Who can tell how many brilliant minds wasted their lives building this enormously refined system of law, based on the myths of one of many, many barbaric tribes?
They may have wasted their minds on it, but the better they where at wasting their minds the higher their status was, the likelier it was they would marry a girl from another respected or wealthy family and consequently the more they got to reproduce.
Where their minds truly wasted? Or did it by happy accident, a hack of our out of date reward systems, managed to produce more brilliant, if deluded and blinded minds? History has also since shown that the minds aren’t irreversibly deluded.
I can’t help but wonder if we would have had quite as many wonderful minds like Bohr, Einstein, Hertz or Nobele prize winners like Richard Phillips Fenyman or Isidor Isaac Rabi (!) if those minds in the late middle ages or early modern period weren’t wasted.
Possibly, but at the same time, a lot of those people in the Middle Ages were still wasting time and are still doing so today. There’s no question for example that Maimonides was brilliant. He was impressive for his accomplishments in philosophy, medicine, and even in other areas that he only dabbled in (such as math). That he spent most of his time on halachah certainly held back society. And he’s not the only example. Similar remarks would apply to many of the great Rabbis in history and even some of the modern ones.
I’d be interested in seeing how you draw the line between Maimonides’ work in halachah and in philosophy. I can certainly identify outputs that I would classify as one or the other, but I would have a very hard time drawing a sharp line between the processes.
I agree that there isn’t a sharp line. But if we just look at the material that falls unambiguously into halachah as opposed to all the material that falls into philosophy or the borderline, there’s a lot more halachich material.
Sure. Again, classifying the outputs isn’t too hard. Philosophical and halachic writing are different genres, and it’s relatively easy to class writing by genre. Sure, there’s a fuzzy middle ground, but I agree that that’s a minor concern.
But your argument seems to depend on the idea that if he spent a year thinking about stuff and at the end of that year wrote five thousand words we would class as halachah and five hundred words we would class as philosophy, that means he wasted that year, whereas if it had been the other way around, that would advance society.
Before endorsing such an argument, I’d want to know more about what was actually going on in that year. I could easily see it going either way, simply because there isn’t a clear correlation in this context between how useful his thinking was vs. what genre he published the results in.
They may have wasted their minds on it, but the better they where at wasting their minds the higher their status was, the likelier it was they would marry a girl from another respected or wealthy family and consequently the more they got to reproduce.
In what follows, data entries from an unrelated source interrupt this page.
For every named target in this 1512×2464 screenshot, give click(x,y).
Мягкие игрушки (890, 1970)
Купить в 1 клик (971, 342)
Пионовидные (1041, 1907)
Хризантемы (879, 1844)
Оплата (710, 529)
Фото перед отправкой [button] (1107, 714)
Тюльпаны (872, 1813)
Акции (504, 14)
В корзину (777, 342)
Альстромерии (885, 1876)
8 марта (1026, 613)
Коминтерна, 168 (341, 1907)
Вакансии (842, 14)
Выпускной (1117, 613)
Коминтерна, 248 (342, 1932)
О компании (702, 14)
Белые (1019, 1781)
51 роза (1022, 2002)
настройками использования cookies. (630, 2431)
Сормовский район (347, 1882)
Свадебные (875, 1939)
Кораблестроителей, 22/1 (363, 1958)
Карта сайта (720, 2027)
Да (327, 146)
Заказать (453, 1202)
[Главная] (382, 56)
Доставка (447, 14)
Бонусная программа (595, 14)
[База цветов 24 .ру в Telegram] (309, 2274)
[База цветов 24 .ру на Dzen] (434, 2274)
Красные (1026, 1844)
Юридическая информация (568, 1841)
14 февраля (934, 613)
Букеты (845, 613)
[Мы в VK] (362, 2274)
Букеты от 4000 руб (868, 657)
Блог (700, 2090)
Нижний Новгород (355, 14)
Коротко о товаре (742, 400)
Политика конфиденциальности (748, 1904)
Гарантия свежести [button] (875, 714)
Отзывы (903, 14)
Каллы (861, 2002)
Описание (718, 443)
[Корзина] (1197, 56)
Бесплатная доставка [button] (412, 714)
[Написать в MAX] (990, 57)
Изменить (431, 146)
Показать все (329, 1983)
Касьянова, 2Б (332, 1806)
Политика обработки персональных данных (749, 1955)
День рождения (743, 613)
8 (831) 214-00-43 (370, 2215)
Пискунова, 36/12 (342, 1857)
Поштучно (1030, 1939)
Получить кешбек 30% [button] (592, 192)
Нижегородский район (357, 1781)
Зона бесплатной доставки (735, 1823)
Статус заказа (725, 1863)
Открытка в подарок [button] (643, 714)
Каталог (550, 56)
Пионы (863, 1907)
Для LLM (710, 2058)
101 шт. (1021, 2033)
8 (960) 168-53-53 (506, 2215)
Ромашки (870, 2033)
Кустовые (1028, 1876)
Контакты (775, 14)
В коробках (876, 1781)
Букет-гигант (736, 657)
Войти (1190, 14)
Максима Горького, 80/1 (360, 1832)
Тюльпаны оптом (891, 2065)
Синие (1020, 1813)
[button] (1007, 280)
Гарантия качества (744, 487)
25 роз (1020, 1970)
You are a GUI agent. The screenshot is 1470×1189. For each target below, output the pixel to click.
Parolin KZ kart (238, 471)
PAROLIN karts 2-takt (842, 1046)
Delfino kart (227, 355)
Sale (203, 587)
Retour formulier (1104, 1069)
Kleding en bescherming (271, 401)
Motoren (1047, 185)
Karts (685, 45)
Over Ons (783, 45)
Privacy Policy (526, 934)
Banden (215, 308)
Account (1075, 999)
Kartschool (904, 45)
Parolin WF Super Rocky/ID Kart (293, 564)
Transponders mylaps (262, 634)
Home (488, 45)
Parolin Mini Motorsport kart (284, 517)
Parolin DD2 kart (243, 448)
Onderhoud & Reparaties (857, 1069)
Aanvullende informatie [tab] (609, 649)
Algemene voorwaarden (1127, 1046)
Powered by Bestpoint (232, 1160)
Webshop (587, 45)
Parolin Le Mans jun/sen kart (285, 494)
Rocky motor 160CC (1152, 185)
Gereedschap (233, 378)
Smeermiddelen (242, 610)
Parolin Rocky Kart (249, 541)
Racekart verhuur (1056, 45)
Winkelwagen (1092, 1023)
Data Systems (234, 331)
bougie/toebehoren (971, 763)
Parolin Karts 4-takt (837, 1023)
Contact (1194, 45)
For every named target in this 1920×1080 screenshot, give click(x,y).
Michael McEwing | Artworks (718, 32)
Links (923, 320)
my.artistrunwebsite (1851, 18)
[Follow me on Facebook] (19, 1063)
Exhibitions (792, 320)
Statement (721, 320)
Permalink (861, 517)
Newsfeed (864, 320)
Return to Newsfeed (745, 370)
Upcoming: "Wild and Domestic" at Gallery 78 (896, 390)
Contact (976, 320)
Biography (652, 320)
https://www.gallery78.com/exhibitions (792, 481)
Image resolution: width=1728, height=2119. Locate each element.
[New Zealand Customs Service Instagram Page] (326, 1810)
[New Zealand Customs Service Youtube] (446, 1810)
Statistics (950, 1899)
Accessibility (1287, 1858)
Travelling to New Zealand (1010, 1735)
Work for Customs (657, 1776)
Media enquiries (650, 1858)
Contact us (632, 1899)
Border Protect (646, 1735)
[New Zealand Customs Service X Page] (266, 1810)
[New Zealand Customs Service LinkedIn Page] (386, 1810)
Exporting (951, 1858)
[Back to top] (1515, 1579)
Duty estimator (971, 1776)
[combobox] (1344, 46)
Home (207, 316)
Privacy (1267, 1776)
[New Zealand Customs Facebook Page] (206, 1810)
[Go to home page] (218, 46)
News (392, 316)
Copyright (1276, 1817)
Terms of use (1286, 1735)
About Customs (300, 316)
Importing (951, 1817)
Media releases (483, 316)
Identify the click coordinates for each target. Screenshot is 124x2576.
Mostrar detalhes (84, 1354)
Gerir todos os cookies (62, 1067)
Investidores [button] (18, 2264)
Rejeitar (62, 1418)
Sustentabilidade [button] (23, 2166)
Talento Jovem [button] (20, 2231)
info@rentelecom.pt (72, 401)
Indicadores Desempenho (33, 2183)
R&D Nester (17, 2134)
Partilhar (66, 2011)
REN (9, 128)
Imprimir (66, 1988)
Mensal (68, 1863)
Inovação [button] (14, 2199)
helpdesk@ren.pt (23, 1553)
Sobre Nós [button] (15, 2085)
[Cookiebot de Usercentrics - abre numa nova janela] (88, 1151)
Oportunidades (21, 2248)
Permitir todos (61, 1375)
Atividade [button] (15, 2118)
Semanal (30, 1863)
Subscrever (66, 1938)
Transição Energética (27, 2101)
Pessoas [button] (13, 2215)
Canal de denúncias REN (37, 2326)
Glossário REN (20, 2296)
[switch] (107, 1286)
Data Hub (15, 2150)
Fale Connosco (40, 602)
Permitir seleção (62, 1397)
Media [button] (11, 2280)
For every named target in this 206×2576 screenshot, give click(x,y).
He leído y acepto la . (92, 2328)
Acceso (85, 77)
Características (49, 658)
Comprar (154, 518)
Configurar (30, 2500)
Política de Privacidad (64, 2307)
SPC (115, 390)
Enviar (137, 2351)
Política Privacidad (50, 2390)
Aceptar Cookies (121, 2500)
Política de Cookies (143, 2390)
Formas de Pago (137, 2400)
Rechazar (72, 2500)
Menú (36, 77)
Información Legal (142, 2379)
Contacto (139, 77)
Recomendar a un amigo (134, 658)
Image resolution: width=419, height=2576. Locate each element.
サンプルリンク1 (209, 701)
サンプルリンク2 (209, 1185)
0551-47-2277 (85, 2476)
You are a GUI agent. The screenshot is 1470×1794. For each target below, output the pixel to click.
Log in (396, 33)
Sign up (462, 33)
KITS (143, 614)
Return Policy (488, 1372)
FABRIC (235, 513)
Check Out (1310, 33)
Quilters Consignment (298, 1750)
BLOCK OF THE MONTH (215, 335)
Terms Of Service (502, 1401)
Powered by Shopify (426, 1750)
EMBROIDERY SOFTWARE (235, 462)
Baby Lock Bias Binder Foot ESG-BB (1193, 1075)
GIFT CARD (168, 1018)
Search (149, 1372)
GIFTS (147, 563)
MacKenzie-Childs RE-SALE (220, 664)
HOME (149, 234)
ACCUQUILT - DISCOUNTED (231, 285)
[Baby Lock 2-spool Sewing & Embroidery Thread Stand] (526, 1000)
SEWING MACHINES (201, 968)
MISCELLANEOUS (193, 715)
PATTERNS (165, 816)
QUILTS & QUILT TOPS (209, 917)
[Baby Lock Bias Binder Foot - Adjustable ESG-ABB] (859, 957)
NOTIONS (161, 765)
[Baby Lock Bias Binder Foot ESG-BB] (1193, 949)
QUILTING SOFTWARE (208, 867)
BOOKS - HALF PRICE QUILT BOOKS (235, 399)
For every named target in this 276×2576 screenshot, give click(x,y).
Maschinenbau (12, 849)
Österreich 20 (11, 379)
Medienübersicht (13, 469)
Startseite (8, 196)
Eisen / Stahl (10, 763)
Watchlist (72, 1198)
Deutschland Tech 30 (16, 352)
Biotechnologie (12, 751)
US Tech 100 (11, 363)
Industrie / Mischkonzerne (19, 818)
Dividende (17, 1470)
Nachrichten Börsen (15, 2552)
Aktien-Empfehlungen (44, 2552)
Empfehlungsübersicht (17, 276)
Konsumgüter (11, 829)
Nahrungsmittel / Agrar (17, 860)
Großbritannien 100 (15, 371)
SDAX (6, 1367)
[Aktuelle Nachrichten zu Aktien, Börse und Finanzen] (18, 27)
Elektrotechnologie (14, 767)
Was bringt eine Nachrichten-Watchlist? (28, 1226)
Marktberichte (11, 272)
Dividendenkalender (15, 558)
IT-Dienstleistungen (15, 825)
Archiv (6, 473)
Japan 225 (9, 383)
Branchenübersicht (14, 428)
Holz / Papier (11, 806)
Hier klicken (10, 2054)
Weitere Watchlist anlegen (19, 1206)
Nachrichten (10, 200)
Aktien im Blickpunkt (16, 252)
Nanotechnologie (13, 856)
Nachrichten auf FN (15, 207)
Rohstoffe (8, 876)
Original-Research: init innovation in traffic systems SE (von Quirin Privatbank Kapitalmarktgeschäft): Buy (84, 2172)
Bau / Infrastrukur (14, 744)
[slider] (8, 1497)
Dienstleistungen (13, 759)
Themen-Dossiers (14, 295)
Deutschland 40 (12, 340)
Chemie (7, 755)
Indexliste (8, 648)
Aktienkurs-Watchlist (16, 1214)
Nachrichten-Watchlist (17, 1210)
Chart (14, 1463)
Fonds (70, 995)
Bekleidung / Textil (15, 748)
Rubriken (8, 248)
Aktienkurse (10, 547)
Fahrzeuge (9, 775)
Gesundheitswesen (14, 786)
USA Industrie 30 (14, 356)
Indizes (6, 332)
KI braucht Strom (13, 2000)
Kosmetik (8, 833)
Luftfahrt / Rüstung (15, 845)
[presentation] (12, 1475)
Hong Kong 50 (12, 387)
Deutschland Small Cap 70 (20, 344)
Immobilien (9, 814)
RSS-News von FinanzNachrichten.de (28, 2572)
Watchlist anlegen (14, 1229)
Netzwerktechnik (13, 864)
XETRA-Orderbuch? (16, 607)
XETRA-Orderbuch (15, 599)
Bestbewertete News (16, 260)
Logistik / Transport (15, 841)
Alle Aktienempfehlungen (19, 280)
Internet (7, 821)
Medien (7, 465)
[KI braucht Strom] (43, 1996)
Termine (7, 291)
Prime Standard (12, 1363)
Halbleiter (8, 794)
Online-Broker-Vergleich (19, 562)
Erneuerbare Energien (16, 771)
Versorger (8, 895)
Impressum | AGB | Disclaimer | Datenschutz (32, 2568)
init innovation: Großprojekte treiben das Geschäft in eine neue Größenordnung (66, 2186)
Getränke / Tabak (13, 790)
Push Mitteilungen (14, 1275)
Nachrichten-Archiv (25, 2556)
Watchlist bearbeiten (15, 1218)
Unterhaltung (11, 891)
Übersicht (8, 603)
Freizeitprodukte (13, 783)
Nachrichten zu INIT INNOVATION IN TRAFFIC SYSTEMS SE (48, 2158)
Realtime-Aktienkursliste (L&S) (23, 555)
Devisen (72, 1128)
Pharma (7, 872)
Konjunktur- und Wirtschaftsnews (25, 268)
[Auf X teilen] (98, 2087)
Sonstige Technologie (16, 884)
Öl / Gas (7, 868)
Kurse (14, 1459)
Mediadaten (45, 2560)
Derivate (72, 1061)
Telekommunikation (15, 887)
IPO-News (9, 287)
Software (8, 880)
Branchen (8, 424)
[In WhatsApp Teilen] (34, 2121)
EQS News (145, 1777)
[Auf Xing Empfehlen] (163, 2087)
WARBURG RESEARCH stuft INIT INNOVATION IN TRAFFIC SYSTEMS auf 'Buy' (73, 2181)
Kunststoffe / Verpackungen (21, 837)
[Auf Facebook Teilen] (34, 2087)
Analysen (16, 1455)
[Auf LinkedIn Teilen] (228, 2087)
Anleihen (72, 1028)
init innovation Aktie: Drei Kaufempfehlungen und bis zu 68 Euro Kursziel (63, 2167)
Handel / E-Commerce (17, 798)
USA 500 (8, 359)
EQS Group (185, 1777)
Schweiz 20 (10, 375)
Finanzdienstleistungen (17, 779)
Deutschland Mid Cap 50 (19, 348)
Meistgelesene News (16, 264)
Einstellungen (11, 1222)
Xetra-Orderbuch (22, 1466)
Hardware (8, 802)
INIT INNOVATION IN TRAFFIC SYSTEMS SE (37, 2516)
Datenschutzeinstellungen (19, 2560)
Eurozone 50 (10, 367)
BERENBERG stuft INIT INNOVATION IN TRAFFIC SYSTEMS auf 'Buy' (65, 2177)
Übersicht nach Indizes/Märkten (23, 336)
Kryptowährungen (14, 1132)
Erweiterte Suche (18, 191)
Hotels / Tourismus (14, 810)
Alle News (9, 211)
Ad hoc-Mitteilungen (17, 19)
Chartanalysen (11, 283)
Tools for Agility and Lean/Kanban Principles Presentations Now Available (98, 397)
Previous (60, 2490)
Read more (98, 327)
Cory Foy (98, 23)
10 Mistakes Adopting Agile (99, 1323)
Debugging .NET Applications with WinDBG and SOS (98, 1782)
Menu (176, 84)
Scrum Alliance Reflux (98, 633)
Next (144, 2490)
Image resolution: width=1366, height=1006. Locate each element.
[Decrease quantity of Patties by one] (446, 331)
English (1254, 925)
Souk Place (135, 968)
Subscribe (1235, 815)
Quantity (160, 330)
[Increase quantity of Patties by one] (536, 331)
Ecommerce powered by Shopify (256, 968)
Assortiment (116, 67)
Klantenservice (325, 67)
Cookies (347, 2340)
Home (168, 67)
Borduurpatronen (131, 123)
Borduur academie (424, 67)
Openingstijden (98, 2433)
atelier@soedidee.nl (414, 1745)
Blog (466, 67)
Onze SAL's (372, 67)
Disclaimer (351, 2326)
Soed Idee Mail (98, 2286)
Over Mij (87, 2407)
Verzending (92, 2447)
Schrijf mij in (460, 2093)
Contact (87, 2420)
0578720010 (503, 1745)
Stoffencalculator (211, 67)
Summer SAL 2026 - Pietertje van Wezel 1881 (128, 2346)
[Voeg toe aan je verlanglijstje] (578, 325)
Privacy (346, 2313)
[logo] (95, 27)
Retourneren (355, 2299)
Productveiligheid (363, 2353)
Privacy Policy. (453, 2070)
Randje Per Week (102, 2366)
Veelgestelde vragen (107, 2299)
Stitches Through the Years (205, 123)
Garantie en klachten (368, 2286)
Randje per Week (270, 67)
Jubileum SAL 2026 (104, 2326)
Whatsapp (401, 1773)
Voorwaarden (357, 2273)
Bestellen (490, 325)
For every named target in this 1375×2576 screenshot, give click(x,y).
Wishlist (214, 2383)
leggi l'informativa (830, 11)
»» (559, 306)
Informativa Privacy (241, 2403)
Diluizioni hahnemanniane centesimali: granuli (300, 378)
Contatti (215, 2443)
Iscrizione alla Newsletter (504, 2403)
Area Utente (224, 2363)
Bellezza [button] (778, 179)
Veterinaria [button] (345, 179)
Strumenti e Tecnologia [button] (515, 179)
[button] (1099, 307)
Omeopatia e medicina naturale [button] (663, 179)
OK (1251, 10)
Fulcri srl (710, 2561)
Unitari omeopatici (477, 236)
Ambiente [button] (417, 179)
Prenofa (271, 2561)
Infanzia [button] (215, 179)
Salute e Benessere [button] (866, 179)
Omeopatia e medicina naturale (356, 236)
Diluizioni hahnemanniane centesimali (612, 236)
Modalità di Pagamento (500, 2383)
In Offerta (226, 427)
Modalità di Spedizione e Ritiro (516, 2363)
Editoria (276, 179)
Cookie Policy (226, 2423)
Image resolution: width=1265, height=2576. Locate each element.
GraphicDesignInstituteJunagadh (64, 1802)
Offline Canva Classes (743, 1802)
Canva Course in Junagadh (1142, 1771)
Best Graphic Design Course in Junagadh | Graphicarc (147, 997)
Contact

Where their minds truly wasted? Or did it by happy accident, a hack of our out of date reward systems, managed to produce more brilliant, if deluded and blinded minds? History has also since shown that the minds aren’t irreversibly deluded.
I can’t help but wonder if we would have had quite as many wonderful minds like Bohr, Einstein, Hertz or Nobele prize winners like Richard Phillips Fenyman or Isidor Isaac Rabi (!) if those minds in the late middle ages or early modern period weren’t wasted.
Possibly, but at the same time, a lot of those people in the Middle Ages were still wasting time and are still doing so today. There’s no question for example that Maimonides was brilliant. He was impressive for his accomplishments in philosophy, medicine, and even in other areas that he only dabbled in (such as math). That he spent most of his time on halachah certainly held back society. And he’s not the only example. Similar remarks would apply to many of the great Rabbis in history and even some of the modern ones.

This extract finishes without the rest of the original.